Extremely well. Live events are essentially, indefinitely non-existent, certainly at any kind of scale. This allows artists or venues to create compelling experiences and reach a marketplace in a safe way, because you’re experiencing this from the comfort and safety of your own home.

What are some of the ways Redpill VR is providing value for fans and music lovers?
Music fans are very passionate. They’ll travel great distances to go to that one festival, that may be their vacation of the year. Now, they will have access to a whole entire giant universe of access to the artists, to the events they love. This isn’t designed to replace reality, but to allow access to a far greater group of people on demand.

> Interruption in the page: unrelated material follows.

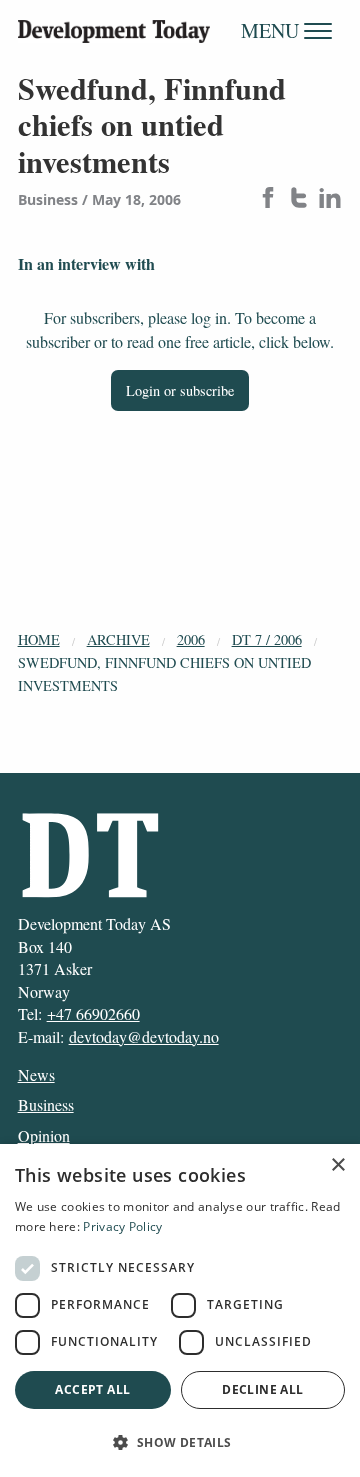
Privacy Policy (122, 1226)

Anything else you want to let us know?
It’s a very fascinating time to be in the live event business, that isn’t live events. We’ve always considered ourselves a bit of a market alternative, something that’d augment the live event space. We never dreamed we’d be launching as a solution for where we’re at today. From a technology standpoint, VR is basically gamers. You need a nice gaming computer with a good graphics card. If you don’t have that, then you can’t experience the high-def stuff you want to experience. It’s still a very niche product, but there’s billions being invested in edge computing 5G, which is the technology that will drive self-driving cars. This will remove the computer from the process. In 24 to 36 months, all you’ll need is a wireless, sleek looking headset and you’ll be getting streams in an even more photorealistic level of detail.

We really believe that’s the iPhone moment or beyond. Because now your barrier to entry is the price of a pair of headphones. I imagine the telecoms will be giving them away at that point because there’s so many in our ecosystem. Especially for artists, live events are primarily the only way they generate any legitimate serious revenue. When you look at the Marshmello stunts in Fortnite, 10.7 million people showed up for a 10-minute cartoon show. They generated 25 million in micro-transactions in that 10 minutes. Artists now have this new, totally different model of monetization, also selling digital goods. You want the DJ Ruckus limited edition sneaks for your avatar for a $1.99? Of course I do.